Certains critiques ont affirmé que les États-Unis devraient jouer un rôle accru dans le domaine de la défense des droits de l’homme – et surtout des droits des femmes – dans les pays du Moyen-Orient et d’Afrique du Nord, mais Sarah Yerkes est convaincue qu’une approche plus subtile de la part des États-Unis peut être plus efficace.

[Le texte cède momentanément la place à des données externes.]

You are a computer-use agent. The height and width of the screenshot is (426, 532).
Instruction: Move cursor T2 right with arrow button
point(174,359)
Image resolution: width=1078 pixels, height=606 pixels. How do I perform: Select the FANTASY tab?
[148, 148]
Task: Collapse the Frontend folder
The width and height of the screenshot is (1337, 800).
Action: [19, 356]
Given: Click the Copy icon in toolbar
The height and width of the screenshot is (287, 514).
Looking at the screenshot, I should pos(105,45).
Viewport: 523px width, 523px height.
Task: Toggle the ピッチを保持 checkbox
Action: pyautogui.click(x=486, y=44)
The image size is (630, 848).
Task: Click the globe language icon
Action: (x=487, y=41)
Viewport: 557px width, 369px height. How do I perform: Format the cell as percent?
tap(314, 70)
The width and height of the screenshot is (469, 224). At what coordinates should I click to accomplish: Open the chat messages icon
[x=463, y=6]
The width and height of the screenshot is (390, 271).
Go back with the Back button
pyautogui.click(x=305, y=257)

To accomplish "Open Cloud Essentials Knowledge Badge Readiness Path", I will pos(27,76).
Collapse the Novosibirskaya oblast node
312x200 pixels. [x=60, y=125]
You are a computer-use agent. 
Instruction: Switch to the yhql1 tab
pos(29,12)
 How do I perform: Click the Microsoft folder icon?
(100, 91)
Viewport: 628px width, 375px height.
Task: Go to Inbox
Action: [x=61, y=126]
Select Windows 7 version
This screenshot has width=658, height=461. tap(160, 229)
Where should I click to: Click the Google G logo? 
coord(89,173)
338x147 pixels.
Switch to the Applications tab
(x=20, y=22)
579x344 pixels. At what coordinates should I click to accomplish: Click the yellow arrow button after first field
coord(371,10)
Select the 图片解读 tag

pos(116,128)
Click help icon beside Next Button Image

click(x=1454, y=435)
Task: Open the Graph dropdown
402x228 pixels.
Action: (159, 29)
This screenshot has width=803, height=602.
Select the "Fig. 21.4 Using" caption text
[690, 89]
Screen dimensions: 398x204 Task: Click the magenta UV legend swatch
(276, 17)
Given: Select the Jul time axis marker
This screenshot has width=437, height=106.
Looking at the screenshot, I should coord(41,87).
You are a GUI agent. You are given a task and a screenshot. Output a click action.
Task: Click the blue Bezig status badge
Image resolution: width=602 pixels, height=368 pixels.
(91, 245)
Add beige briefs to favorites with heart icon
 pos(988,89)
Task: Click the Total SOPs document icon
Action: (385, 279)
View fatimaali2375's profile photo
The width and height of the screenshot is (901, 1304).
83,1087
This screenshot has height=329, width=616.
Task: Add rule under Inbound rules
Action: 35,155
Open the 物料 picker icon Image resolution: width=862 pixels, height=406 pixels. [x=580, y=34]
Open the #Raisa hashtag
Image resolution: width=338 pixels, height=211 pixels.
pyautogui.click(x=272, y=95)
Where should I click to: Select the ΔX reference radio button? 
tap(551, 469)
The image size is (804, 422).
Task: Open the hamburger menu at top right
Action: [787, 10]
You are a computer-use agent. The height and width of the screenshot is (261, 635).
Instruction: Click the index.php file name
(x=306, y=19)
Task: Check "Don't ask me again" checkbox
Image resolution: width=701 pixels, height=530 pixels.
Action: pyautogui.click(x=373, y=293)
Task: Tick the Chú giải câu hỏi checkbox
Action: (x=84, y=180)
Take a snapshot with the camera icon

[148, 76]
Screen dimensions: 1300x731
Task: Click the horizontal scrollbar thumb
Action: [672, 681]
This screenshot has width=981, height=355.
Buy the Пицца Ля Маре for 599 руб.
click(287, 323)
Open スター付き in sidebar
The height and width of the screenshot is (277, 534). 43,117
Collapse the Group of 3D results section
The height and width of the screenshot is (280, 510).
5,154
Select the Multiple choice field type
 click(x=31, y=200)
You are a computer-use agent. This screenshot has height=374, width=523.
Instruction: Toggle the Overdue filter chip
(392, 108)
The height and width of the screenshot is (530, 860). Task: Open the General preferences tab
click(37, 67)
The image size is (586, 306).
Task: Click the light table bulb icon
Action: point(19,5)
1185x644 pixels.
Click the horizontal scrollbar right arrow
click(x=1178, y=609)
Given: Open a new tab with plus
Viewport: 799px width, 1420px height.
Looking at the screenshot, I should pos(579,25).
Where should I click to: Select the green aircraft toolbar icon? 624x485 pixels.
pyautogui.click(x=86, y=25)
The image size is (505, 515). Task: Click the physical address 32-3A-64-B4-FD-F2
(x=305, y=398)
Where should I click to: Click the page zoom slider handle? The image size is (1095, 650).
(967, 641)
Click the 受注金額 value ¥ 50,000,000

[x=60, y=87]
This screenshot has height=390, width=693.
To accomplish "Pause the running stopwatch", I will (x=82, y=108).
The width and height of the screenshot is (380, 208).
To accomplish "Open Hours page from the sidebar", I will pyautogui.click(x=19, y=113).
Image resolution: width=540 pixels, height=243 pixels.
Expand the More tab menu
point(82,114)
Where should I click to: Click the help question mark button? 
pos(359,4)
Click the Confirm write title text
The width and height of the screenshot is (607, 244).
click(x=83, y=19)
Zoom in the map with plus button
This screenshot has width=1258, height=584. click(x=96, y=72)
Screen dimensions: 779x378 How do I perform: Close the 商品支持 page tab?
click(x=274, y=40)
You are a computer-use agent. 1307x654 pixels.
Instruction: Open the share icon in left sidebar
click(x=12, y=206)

La carotte au lieu du bâton
« C’est à nous (d’encourager l’égalité entre les sexes), mais ce n’est pas nécessairement notre priorité, et je ne pense pas que cela doive le devenir », a affirmé Sarah Yerkes à MEE. « C’est quelque chose que nous pouvons continuer à promouvoir, mais par le biais d’une conversation diplomatique plutôt qu’en le posant comme condition préalable à toute aide, car cette stratégie aboutit rarement en ce qui concerne les droits de l’homme dans la région. »
« Agiter la carotte plutôt que le bâton, par exemple en applaudissant des pays comme la Tunisie quand ils font des progrès, est une tactique qui réussit mieux qu’une dénonciation publique », a insisté Sarah Yerkes.
L’idée de faire participer des femmes s’étend, au-delà du cadre des réunions diplomatiques, jusque sur le terrain, où la pénurie de femmes à des postes de décision entraîne des conséquences désastreuses et cela au sein même de l’ONU, cette vénérable institution actuellement en proie à de nombreux scandales.
« Nous avons toujours le problème de certains soldats servant sous le drapeau des Nations unies qui sont impliqués dans l’exploitation sexuelle de petites filles et de femmes sur le terrain. D’où l’importance de la présence de femmes au sein des forces de maintien de la paix, pour y mettre un terme », a expliqué Sanam Naraghi-Anderlini. « Parce qu’il n'y a rien de pire que d’envoyer les Nations unies là-bas avec leur drapeau… et que leurs soldats abusent des petites filles de six ans en République centrafricaine. »
Sans entrer dans des considérations subtiles pour établir quand, comment et à quel titre les femmes peuvent participer au processus de maintien de la paix, l’ambassadeur Steve Steiner, conseiller pour la parité entre les sexes à l’USIP, a affirmé que la façon dont un pays aborde la question des droits de ses femmes envoie un message éloquent au reste du monde.
« Un pays qui ne valorise pas la moitié de sa population, et particulièrement les femmes, politiquement, économiquement et socialement, » a-t-il déclaré, « ne sera jamais un pays prospère et paisible. »
Traduit de l’anglais (original) par Maït Foulkes.